58

Alice

THE PAST: ALICE’S CELL, RADCLIFFE ASYLUM

W altraud wheels me back to my cell. I stare at my immobile legs in dismay. I’m sweating out of shock. But I am not crying anymore. I’ve dried all my tears already.

“Mr. Jay wants you to rethink the Lullaby pill,” Waltraud says, sending me into my cell.

Speechless, I stare into the mirror in front of me. I’ve witnessed this scene before, only I thought I was hallucinating. I thought I was dreaming. I thought I was mad. Turns out I’m not. I’m reliving my past in full color.

How I wish I was mad right now.

“There is no rabbit in the mirror,” I manage to say.

“There’s never been a rabbit,” Waltraud says. She whispers in my ear, “It’s always been you. We’re proud of you.”

I let out a chuckle. A painful one. A mixture of laughter and crying. Pain and pleasure. Sanity and insanity.

It occurs to me that I’m just confused. If this is my past, why am I sad? I am the Real Alice. A dark and vicious one that everyone was looking for because they feared me the most.

Why am I sad, then? I can’t escape me. Why is there a nagging part of me wanting me to be a hero?

“I’m really sorry I broke your knees,” Waltraud says. The irony. “You were under the pill’s influence. I had to stop you from escaping. I’m really sorry.”

When I raise my eyes to meet hers in the mirror, I realize she is scared of me. Now that the pill’s influence has worn off, she is expecting me to return to my real self. She thinks I will hurt her.

“I hope you don’t hold grudges against me,” she says. “Please don’t hurt me.”

The irony, times two. Or better, times Walraud’s weight. Even better, times the number of times she will fry me in the Mush Room in the future.

“Do you want me to wash your feet?” she offers. “Mr. Jay says it’s going to take you six months for your knees to recover.”

“No, Waltraud. I don’t want you to wash my feet. I want to ask you about Dr. Tom Truckle.”

“The pill-popping fool who thinks he is building an ark and saving the Mushroomers to win the Wonderland Wars?” Her whole body shakes when she laughs.

“So, he doesn’t know about me?”

“We let him pursue his plan with Carroll’s legacy,” Waltraud says. “I pretend I fear him the most when he talks to me, just to keep up the act.

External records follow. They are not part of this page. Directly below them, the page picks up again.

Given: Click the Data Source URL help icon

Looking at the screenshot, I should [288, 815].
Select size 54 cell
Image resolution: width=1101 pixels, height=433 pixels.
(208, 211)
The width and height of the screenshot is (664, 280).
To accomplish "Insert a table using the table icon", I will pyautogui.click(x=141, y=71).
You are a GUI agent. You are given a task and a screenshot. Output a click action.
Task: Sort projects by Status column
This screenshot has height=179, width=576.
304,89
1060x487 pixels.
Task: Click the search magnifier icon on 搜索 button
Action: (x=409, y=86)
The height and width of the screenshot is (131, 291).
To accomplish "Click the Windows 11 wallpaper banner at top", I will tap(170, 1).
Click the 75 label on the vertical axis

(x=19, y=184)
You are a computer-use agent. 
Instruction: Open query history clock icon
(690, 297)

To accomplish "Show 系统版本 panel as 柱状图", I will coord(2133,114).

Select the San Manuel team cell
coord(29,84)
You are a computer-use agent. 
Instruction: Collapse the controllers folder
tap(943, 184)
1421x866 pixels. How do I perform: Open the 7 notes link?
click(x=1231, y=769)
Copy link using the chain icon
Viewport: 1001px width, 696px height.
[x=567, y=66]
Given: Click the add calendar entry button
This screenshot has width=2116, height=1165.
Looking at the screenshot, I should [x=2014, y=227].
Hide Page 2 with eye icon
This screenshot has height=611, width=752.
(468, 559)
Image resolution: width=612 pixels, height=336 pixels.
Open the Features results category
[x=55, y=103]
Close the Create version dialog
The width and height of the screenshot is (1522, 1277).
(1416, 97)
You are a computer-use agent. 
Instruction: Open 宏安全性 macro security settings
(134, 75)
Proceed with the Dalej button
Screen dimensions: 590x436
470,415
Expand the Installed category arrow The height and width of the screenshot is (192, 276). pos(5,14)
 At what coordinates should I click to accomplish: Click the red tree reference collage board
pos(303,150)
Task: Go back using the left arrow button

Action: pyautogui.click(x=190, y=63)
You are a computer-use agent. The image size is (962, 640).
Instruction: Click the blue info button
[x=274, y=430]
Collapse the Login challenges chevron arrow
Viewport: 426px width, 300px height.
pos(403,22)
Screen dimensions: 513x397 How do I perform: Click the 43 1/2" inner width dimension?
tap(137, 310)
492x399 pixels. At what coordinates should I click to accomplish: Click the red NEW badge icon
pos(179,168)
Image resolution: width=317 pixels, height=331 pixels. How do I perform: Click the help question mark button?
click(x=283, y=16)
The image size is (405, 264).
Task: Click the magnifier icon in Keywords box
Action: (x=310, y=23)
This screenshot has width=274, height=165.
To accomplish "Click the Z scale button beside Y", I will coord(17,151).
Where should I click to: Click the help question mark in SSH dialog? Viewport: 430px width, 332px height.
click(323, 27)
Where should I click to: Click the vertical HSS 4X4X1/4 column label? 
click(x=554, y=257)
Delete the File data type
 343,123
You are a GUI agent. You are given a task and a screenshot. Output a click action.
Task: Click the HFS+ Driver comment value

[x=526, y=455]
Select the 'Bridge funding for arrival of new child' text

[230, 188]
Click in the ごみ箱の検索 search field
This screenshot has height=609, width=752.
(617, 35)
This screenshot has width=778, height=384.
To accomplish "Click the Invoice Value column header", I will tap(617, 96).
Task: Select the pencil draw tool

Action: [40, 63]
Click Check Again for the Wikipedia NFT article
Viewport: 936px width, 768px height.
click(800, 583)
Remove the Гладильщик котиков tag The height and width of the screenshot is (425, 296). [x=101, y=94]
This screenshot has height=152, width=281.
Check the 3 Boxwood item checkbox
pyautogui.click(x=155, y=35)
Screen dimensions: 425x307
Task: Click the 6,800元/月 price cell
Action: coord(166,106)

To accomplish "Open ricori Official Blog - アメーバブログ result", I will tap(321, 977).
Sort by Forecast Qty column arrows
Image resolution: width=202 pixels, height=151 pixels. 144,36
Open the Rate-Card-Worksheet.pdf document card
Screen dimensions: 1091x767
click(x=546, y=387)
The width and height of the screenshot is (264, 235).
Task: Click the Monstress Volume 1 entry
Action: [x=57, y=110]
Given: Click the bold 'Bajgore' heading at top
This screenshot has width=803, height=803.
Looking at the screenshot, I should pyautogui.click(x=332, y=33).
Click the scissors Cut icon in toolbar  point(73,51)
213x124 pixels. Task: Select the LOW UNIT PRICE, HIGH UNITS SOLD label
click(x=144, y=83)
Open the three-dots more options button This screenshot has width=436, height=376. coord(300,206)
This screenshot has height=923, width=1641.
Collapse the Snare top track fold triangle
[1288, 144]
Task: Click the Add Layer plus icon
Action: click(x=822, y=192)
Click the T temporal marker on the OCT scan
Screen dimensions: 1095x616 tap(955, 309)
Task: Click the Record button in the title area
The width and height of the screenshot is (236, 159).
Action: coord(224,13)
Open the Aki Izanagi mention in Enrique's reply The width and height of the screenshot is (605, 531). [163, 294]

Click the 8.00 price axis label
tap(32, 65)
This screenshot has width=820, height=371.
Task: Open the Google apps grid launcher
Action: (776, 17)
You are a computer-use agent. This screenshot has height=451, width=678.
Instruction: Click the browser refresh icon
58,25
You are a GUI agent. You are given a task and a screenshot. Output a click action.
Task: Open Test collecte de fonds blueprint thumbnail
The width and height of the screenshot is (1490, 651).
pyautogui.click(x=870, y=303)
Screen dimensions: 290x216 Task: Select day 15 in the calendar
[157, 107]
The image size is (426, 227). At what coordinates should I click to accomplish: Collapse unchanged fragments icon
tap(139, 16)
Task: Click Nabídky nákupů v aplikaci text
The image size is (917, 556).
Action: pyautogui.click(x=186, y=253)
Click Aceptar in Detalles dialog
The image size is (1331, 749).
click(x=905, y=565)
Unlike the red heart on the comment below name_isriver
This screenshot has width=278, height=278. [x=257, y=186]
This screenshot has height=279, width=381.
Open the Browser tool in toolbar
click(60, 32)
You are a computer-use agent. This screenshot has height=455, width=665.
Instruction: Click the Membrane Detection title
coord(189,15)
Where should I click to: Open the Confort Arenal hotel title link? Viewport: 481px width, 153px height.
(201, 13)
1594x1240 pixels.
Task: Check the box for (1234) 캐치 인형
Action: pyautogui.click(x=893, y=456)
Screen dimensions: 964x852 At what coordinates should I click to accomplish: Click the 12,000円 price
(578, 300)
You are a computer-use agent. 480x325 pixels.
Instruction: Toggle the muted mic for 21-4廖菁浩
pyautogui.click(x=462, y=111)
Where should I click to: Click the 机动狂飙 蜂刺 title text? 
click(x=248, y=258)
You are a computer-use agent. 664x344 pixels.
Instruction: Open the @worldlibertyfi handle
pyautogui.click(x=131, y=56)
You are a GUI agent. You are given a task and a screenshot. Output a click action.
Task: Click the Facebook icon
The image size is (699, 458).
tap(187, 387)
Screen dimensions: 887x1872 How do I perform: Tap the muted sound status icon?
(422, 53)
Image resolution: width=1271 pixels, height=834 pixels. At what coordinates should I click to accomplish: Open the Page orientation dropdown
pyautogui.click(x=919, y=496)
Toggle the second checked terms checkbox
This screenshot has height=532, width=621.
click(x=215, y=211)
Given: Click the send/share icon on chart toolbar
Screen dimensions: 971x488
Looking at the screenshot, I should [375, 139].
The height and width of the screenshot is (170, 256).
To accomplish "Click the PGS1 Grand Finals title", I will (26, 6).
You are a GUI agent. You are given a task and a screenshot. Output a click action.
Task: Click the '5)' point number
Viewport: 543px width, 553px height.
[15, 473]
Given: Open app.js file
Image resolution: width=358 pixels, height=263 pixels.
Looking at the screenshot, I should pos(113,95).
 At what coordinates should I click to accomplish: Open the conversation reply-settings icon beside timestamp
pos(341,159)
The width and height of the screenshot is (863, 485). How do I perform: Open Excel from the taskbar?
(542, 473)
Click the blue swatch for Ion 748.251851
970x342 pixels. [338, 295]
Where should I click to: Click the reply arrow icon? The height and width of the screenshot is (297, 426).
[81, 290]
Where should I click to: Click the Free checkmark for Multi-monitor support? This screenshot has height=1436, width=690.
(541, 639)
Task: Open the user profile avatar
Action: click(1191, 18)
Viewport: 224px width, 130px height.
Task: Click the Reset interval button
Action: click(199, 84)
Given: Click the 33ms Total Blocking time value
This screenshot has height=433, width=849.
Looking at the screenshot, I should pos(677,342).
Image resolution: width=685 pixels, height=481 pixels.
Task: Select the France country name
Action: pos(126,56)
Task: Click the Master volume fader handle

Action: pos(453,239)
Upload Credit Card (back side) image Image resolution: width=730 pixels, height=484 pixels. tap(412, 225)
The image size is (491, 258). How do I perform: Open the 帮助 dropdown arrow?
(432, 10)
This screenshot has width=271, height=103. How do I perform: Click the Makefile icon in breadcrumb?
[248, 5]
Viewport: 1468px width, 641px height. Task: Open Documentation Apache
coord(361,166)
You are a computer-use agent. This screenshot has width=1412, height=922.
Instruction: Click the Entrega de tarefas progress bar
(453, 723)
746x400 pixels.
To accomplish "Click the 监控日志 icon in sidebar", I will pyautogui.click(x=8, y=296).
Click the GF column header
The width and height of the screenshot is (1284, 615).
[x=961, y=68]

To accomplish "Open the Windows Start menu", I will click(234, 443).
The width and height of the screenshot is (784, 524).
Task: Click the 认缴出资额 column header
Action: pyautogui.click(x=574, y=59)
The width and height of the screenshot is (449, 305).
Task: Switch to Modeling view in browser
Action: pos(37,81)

But he’s a pawn in Black Chess’s plan.”

This explains a lot about him in the future. The poor man is chasing a loom of nothingness. But I don’t want Waltraud to sense my sympathy. I’m not sure why my inner self resists being the Bad Alice, but it’s how I feel.

Maybe it’s because of what the Pillar showed me in the future. Maybe it’s been the Pillar’s plan from the beginning: to show me the good person I can become in the future, preparing me for a hard choice when I learn who I really am in the past.

My head isn’t clear yet, and for whatever reason, I need to play along. “Good. It’s best to keep Dr. Truckle in the dark.”

Waltraud’s smile broadens. “Does that mean you’re not taking the pill? Does that mean you’ll stay one of us?”

“I haven’t decided yet. Not before I meet the Queen of Hearts. I need to ask her something.”

“Of course,” she says. “I will call her right away.”

And now the Queen is in the palm of my hand. I own her because I’m Black Chess’s favorite. Who would have thought?